Establish the number of lines below that contain the string "each". State that number alone.

···

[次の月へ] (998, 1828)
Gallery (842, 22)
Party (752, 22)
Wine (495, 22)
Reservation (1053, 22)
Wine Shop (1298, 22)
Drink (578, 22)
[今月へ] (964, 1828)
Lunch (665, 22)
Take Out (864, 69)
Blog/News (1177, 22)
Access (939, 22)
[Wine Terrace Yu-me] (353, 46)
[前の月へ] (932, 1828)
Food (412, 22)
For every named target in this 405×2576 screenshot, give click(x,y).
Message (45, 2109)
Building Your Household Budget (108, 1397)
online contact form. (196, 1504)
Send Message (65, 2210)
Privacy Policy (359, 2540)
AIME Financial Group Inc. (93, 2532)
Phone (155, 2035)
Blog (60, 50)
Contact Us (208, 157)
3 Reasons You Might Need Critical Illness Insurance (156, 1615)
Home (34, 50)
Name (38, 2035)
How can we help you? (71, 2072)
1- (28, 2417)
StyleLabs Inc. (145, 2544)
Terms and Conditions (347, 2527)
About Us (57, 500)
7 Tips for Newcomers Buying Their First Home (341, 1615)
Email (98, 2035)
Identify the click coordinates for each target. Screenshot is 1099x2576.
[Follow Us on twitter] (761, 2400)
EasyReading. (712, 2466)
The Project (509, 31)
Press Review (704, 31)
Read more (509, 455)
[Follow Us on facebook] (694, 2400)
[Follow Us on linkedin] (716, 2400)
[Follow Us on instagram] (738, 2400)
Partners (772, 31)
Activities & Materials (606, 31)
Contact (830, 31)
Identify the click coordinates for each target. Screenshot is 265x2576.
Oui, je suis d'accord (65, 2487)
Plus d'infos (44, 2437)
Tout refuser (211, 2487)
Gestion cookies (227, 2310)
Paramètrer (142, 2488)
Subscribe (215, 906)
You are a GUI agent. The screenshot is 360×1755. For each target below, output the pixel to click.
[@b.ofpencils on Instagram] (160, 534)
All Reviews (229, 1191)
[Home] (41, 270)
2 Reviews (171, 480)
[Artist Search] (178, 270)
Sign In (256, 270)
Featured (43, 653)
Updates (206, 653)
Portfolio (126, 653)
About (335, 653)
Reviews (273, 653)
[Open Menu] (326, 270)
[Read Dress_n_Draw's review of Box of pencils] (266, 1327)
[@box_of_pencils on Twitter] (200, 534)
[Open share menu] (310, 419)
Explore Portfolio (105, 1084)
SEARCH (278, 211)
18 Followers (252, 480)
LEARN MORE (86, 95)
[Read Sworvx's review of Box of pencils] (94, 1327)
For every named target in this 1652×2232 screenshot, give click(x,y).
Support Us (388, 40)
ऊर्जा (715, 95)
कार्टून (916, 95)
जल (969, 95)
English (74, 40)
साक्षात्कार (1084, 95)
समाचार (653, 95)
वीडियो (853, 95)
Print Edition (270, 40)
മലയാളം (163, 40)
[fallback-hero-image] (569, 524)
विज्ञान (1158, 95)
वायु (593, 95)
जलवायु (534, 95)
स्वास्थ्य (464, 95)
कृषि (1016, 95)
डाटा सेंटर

···

Answer box
3